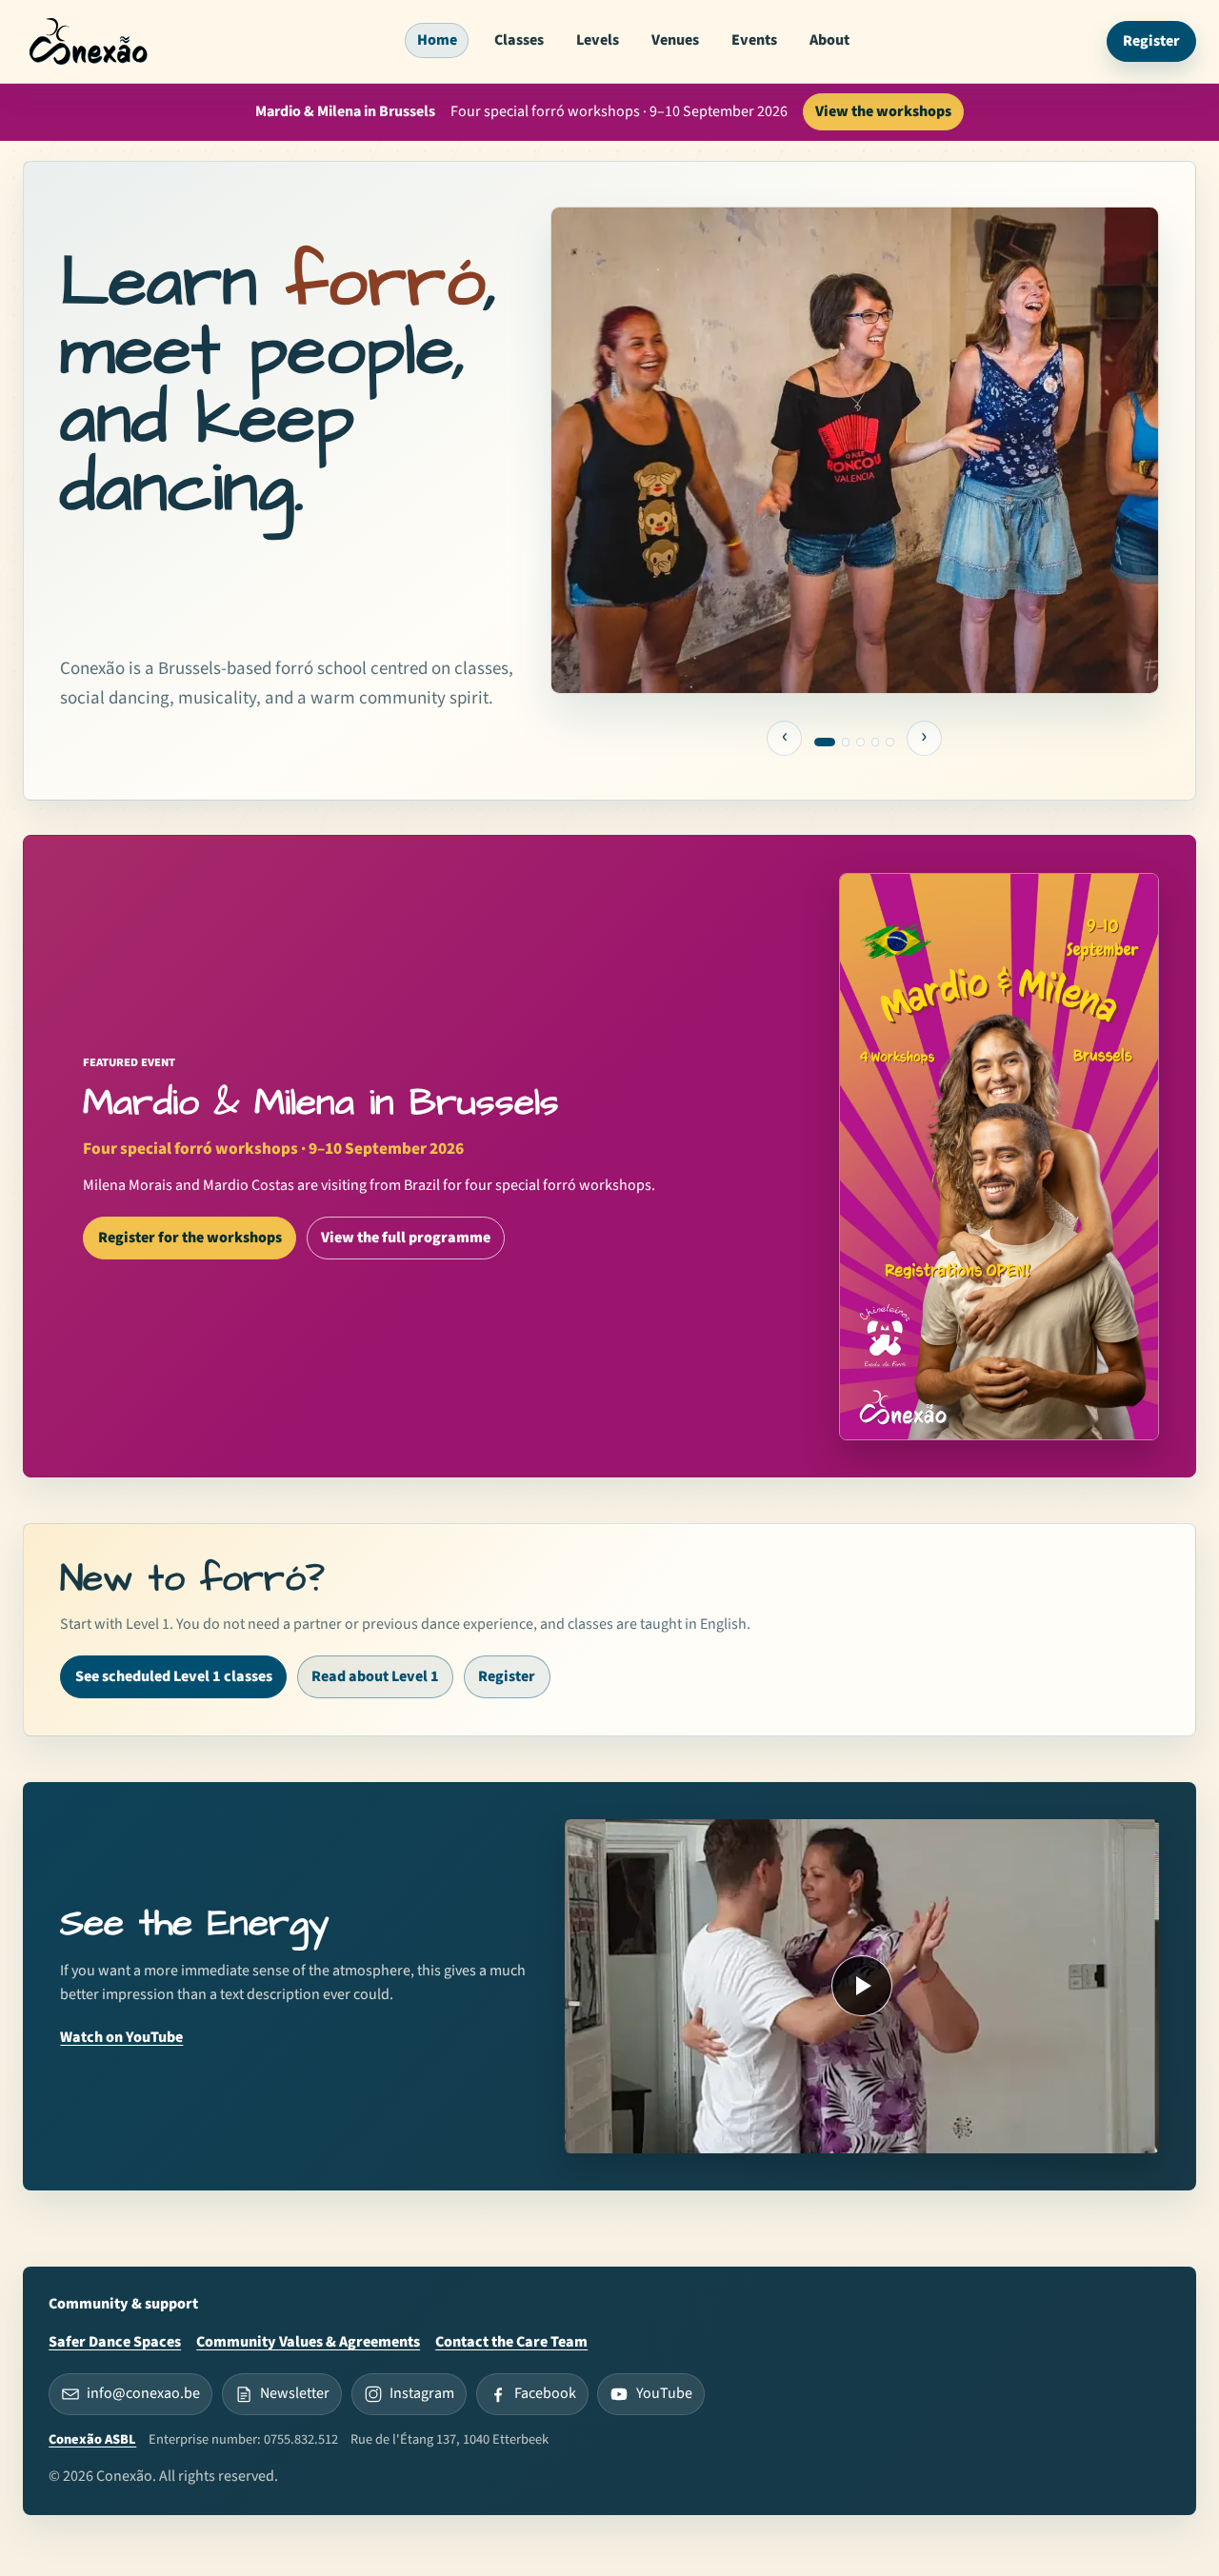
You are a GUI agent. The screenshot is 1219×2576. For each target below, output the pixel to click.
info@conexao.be (143, 2393)
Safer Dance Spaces (115, 2341)
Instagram (422, 2393)
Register (1151, 40)
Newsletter (295, 2393)
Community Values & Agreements (308, 2341)
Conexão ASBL (92, 2439)
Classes (519, 40)
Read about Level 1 (375, 1676)
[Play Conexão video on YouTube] (861, 1986)
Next (925, 739)
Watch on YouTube (121, 2037)
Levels (597, 40)
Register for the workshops (190, 1237)
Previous (785, 739)
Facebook (545, 2393)
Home (437, 40)
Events (754, 40)
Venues (675, 40)
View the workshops (883, 111)
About (829, 40)
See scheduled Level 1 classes (173, 1676)
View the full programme (405, 1237)
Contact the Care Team (511, 2341)
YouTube (664, 2393)
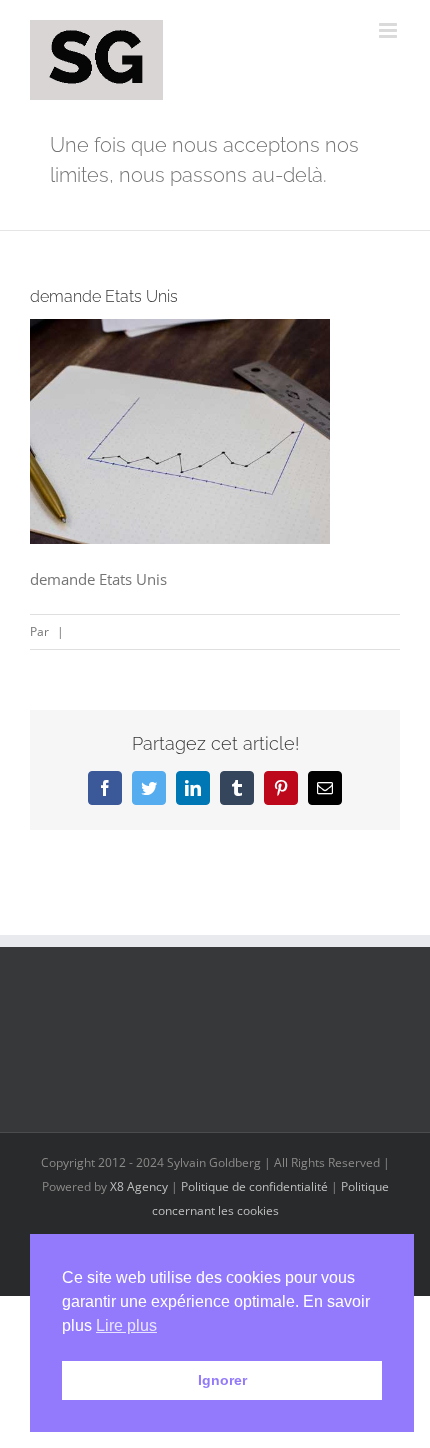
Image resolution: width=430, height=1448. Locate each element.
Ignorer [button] (222, 1380)
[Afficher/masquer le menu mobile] (389, 30)
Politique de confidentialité (254, 1186)
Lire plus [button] (126, 1325)
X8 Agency (139, 1186)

━━━━━━━━━━━━━━━━━━━━

■ How to complete this task:
Exact copy, pictures excluded: restate every record above word for word.

■ Your response:
You are a GUI agent. The screenshot is 1219×2576. For each target below, output the pixel to click.
info@conexao.be (143, 2393)
Safer Dance Spaces (115, 2341)
Instagram (422, 2393)
Register (1151, 40)
Newsletter (295, 2393)
Community Values & Agreements (308, 2341)
Conexão ASBL (92, 2439)
Classes (519, 40)
Read about Level 1 (375, 1676)
[Play Conexão video on YouTube] (861, 1986)
Next (925, 739)
Watch on YouTube (121, 2037)
Levels (597, 40)
Register for the workshops (190, 1237)
Previous (785, 739)
Facebook (545, 2393)
Home (437, 40)
Events (754, 40)
Venues (675, 40)
View the workshops (883, 111)
About (829, 40)
See scheduled Level 1 classes (173, 1676)
View the full programme (405, 1237)
Contact the Care Team (511, 2341)
YouTube (664, 2393)
Image resolution: width=430, height=1448. Locate each element.
Ignorer [button] (222, 1380)
[Afficher/masquer le menu mobile] (389, 30)
Politique de confidentialité (254, 1186)
Lire plus [button] (126, 1325)
X8 Agency (139, 1186)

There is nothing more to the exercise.